It’s Friday morning, I’m nine hours into the cycle, haven’t been to bed before 1.30am for two nights and so far I’m having a great time! In the spirit of my tiredness, though, I think I’ll take a far more informal approach to the blog than usual…
- Richard II was a fabulous start to the week, a mannered production with some astonishing performances. Chief among these was, of course, Jonathan Slinger in the title role. His vocal range, plunging in seconds from a gentle high camp voice to a resounding bass, was captivating, and gave a real sense of Richard’s power, his way of manipulating people. More than most other Shakespearean productions I’ve ever been to, I really enjoyed listening to this production- the verse speaking was beautiful throughout. Watching Slinger remove his wig and make-up and then step away from the throne, moving his arms as he cast away his rule, was breathtaking.
- The play ran just under three hours long, which means it has speeded up a great deal since I last saw it. Symptomatic of the improvements in pace was the early joust between Mowbray and Bolingbroke, with saddles being lowered from the ceiling and the combatants being raised in the air and swung back, ready to charge. The build-up to this was handled excellently, with a palpable tension rising in the audience. Surely… surely not? They won’t, will they?

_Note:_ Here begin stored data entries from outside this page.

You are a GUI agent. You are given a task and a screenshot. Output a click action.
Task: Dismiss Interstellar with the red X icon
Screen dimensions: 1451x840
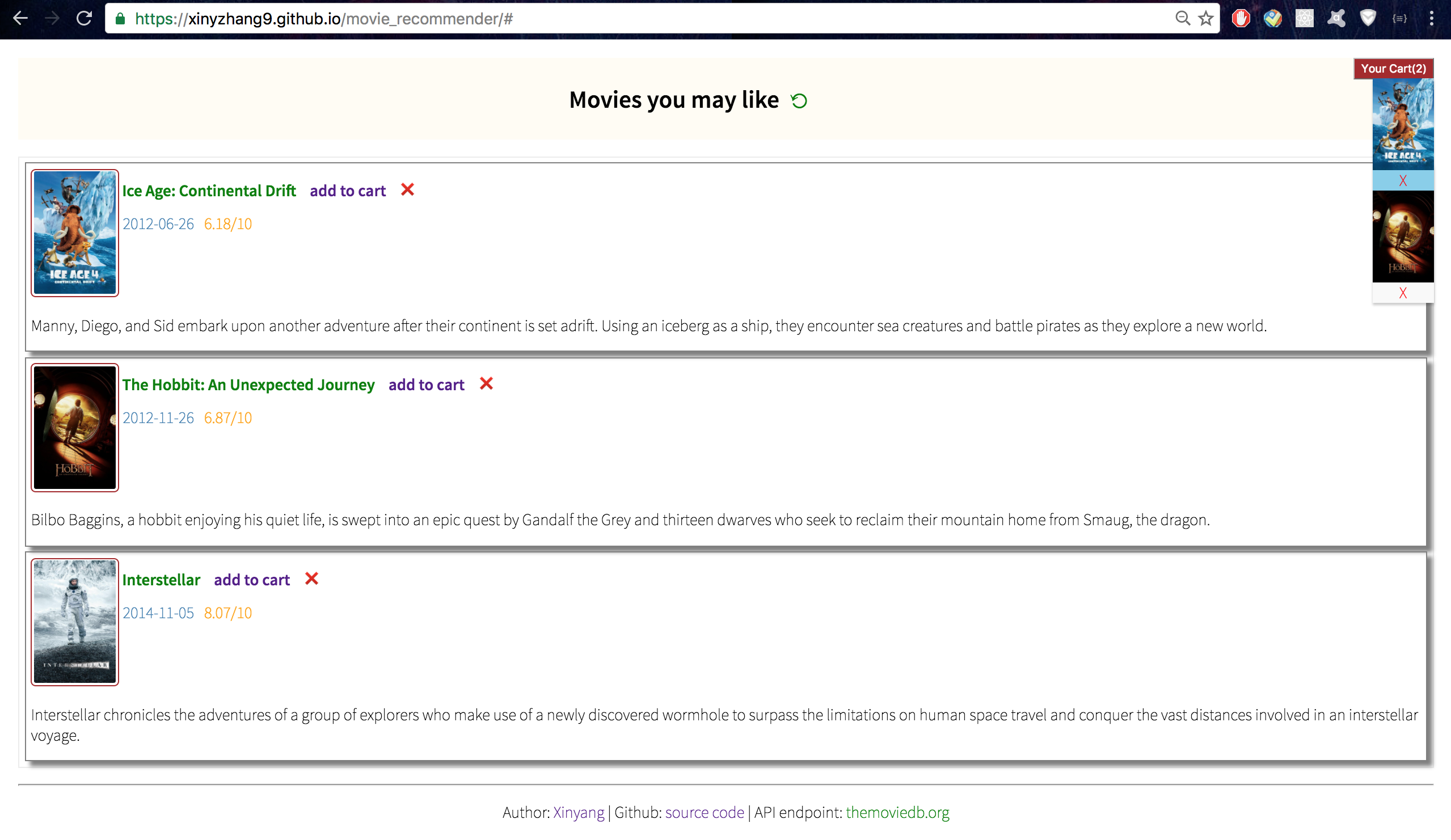click(x=311, y=579)
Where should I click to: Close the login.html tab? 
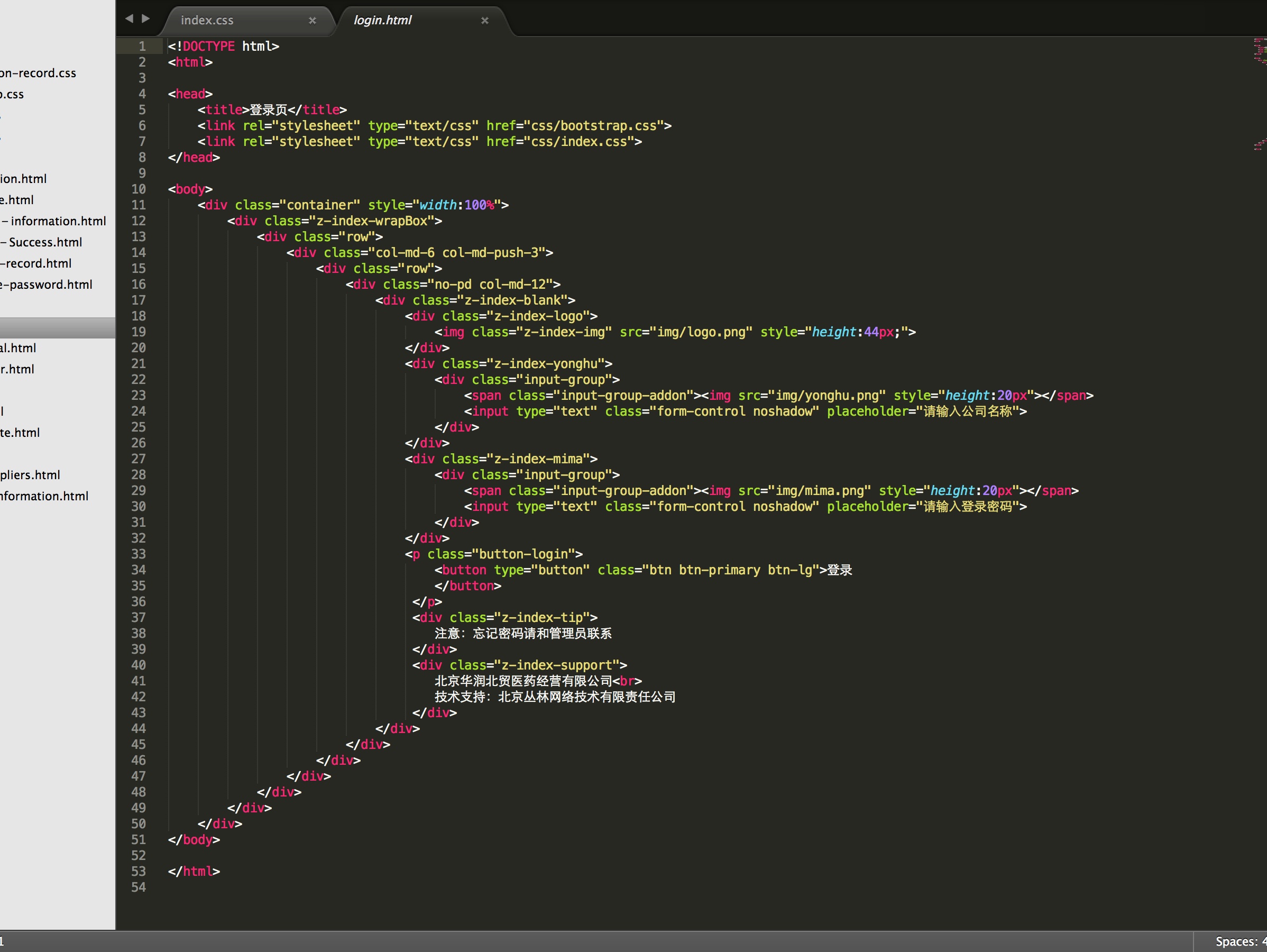click(x=484, y=21)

- Hannah Barrie impressed as Isabel, particularly during her parting scene with Richard where her tears seemed genuine as she joined him beneath the pouring sand that the commons threw on his head. I liked the way that Barrie only gradually let the woman behind the make-up be seen. The whole production, starting with a formal processional dance, saw the rituals of the Elizabethan court being slowly broken down to the bleak roughness of Bolingbroke’s new regime.
- I watched Bagot’s story more closely this time, enjoying Forbes Masson’s performance immensely. The conflation of characters to create new narratives is one of the most interesting aspects of the cycle, and watching Bagot lose faith in his friend over the three hours, from sycophantic flattering through the moment of realisation as Richard recognised his killer until the final terrifying cackle as he dragged in the coffin, made for a very interesting journey.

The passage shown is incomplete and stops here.